The comprehensive spending review settlement confirmed growth for all PCTs of at least 10.6% for the next two financial years. This comes after years of growth that has driven improvements such as the 18-week targets and reduced healthcare-related infections. At the same time the service has generated a healthy surplus for reinvestment.

PCTs have known for some time that beyond the next two years growth will fall. But recent events mean the growth could be lower than anticipated. The global economic downturn means that from 20011/12 it could be as little as 1%.This will have a big impact on strategic planning for PCTs.

One much discussed solution is better commissioning to deliver benefits and efficiencies. PCTs’ readiness for this was tested in the recent world class commissioning assessment, which examined competencies such as leadership, clinical engagement, use of business processes and knowledge management. PCTs face key challenges when addressing their five-year financial strategies.

  • How to maximise investments in the next two years to deliver returns and efficiencies in future
  • How to contain the growing activity trends to ensure a planned approach to investment
  • How to protect investment in areas of prevention and well-being to reap longer term benefits
  • How to demonstrate that the whole portfolio of services commissioned demonstrates the best value and quality for the population
  • How to disinvest and manage the impacts of disinvestments if services prove to be inefficient in both cost and quality or are no longer required to service the population.

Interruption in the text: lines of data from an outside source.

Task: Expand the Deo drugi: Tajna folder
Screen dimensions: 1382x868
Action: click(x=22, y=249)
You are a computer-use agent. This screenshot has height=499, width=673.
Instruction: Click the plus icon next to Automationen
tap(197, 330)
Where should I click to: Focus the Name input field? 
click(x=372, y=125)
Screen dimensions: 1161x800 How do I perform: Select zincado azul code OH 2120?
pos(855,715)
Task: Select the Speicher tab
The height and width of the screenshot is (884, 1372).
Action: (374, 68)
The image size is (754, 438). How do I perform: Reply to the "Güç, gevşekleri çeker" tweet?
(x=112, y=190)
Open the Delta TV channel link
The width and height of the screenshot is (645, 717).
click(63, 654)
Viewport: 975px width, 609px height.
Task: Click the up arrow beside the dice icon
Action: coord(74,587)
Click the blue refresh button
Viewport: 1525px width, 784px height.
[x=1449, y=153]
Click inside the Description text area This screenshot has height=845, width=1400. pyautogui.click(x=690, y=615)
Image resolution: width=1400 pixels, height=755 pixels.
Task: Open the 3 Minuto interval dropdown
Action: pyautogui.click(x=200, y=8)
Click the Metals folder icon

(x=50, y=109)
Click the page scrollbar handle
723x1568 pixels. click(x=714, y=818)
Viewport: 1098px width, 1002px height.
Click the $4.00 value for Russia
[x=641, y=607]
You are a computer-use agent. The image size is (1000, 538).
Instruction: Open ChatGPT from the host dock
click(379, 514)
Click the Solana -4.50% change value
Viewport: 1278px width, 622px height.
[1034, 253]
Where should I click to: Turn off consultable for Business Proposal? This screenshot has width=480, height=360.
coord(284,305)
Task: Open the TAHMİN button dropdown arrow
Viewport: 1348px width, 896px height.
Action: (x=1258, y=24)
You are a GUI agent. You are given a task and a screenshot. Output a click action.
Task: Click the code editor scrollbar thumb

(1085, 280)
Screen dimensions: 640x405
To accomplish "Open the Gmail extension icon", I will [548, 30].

This will be no mean feat. But we should not be making a standing start. We have had at least two years’ notice of future growth reductions, so there should be plans in development.

It will be important for efficiencies and productivity to be delivered across whole health economies and sectors. We cannot rely simply on organisation-specific savings. The levels of efficiency needed will call for cohesive working across primary, secondary and tertiary care and community and other agencies. It will also be vital to review care pathways across all sectors from both a clinical and business perspective. Only in this way can we drive productivity, quality and efficiency. Forming these networks and producing intelligent business and financial data across all sectors is necessary to underpin understanding of what happens to a patient in the health system. Practice-based commissioners will provide a key link to colleagues in other sectors.

Working as a health economy will also demand a mature approach to service redesign and contractual management. There has to be a shared vision and risk reflected in the contracts of all those involved.

We must ensure intelligent information is available so that not only new investments but the whole commissioning portfolio can be tested. If resources are not being used to best advantage, transparent clinical and business changes must be made.

Rules-based systems such as payment by results must be respected. We will also need a pragmatic and sensible approach to change across organisations.

The challenge is demanding. But it is deliverable.